Not the lad’s fault, he had just never been shown, so I gave him a quick instruction and sent him on his way…
To a crescendo of creaks, revs, crunches, and grinding of gears.
I saw him a day or so later, when he told me he had it sorted…eventually.
To be honest it also took me a while to master it, and the owner of the truck was sat next to me…a 2800 DAF which I was going to do holiday relief on (depending on my performance) just after passing my test at 21.
In fact I just saw the same guy the other day (long retired) and we had a laugh about it.
Driving trucks in those days were a world apart from driving a car…unlike today.
I was a nervous wreck even after being shown how to drive it
At least on your own you could experiment crunching the gears but kept moving
I eventually loved it, i was getting comments from boss that my fuel consumption was fantastic, it was like everything else in life once you got use to it, it became natural
The irony being, the least experienced person on this site, without a single qualification is lecturing the highly experienced, on the internals and intracacies of a Road Ranger gearbox. Heck, Carryfast knows five tenths of SFA about a fifteen speed, thinking it is a splitter.
Not just in heavy vehicles either. I remember back in 1969 or so treating my 2 fellow taxi driver mates to a demo of clutchless changing in a Transit van we had hired to shift some furniture.
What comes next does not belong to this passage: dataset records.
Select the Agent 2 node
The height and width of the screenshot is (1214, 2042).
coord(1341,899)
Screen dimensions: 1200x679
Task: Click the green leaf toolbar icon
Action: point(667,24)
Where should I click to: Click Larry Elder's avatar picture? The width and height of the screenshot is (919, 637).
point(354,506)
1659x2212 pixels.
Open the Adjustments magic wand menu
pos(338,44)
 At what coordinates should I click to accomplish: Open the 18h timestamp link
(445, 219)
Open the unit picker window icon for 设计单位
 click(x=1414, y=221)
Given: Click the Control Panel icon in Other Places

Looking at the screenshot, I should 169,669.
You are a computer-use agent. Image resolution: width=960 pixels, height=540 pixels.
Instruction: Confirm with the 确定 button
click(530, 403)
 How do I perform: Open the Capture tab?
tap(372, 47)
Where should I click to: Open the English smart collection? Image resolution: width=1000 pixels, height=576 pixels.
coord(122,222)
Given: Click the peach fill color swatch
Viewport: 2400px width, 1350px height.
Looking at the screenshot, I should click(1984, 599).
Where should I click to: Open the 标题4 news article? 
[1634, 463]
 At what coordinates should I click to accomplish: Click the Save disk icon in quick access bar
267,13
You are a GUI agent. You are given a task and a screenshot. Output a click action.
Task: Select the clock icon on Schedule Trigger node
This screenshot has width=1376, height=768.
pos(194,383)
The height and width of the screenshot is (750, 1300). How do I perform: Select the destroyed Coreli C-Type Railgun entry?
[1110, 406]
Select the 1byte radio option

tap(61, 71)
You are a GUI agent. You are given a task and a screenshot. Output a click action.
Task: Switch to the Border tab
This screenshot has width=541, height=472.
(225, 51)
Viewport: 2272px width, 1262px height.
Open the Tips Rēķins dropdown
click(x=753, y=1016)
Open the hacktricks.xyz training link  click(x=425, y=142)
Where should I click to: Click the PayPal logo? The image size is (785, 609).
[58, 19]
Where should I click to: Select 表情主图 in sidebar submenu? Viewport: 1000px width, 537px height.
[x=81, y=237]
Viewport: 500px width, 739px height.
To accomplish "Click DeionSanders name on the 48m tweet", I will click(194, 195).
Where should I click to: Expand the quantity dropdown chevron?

It was just for fun to prove it could be done though, I didn’t do it normally.
BTW yet another demo of stupidity on this site. Personal attacks are allowed to pass but using the universal abbreviation for Transit is a heinous crime.
There is a thread on it, (I’ve screenshotted the title) 1995 drought
I’m sure i went up and got some photos but they are in amongst the 1000s of others, i remember reading tank trailer prices rose considerably for a short period of time.
Obviously it can be done with either constant mesh.Or synchromesh in the case of the Transit without even bothering to match road and engine speeds correctly.Which not only can damage the gear dogs and hubs as you drag it out of gear into neutral and select the next gear under possible load, it can also totally destroy the synchronizers.
Ironically you can/could also take off from standstill with a synchro box without using the clutch by forcing the 1st or 2nd gear synchros enough to to actually transmit enough torque to move the vehicle up to sufficient minimum road speed needed to engage the gear.You could also force it into 1st gear at 70 mph if you really want to see what then happens next.
You obviously missed the point about the correct Fuller factory driver instruction use the bleedin clutch.
In addition to the the US description of double engagement of the clutch being as least as, if not more, valid, as a double disengagement of it, for the shift into neutral and for the shift into the next gear.
I didn’t miss anything, but you must have missed the bit about theory and practice.
I know how Eaton instruct drivers to use the gearbox, FFS I own a vehicle with the instructions glued to the dashboard. I also know the practicalities of changing without the clutch causes no real harm, confirmed by an “outback transmission bodger and yard labourer” both of whom have more qualifications than you. Mind, we’d only need a single, small qualification between us.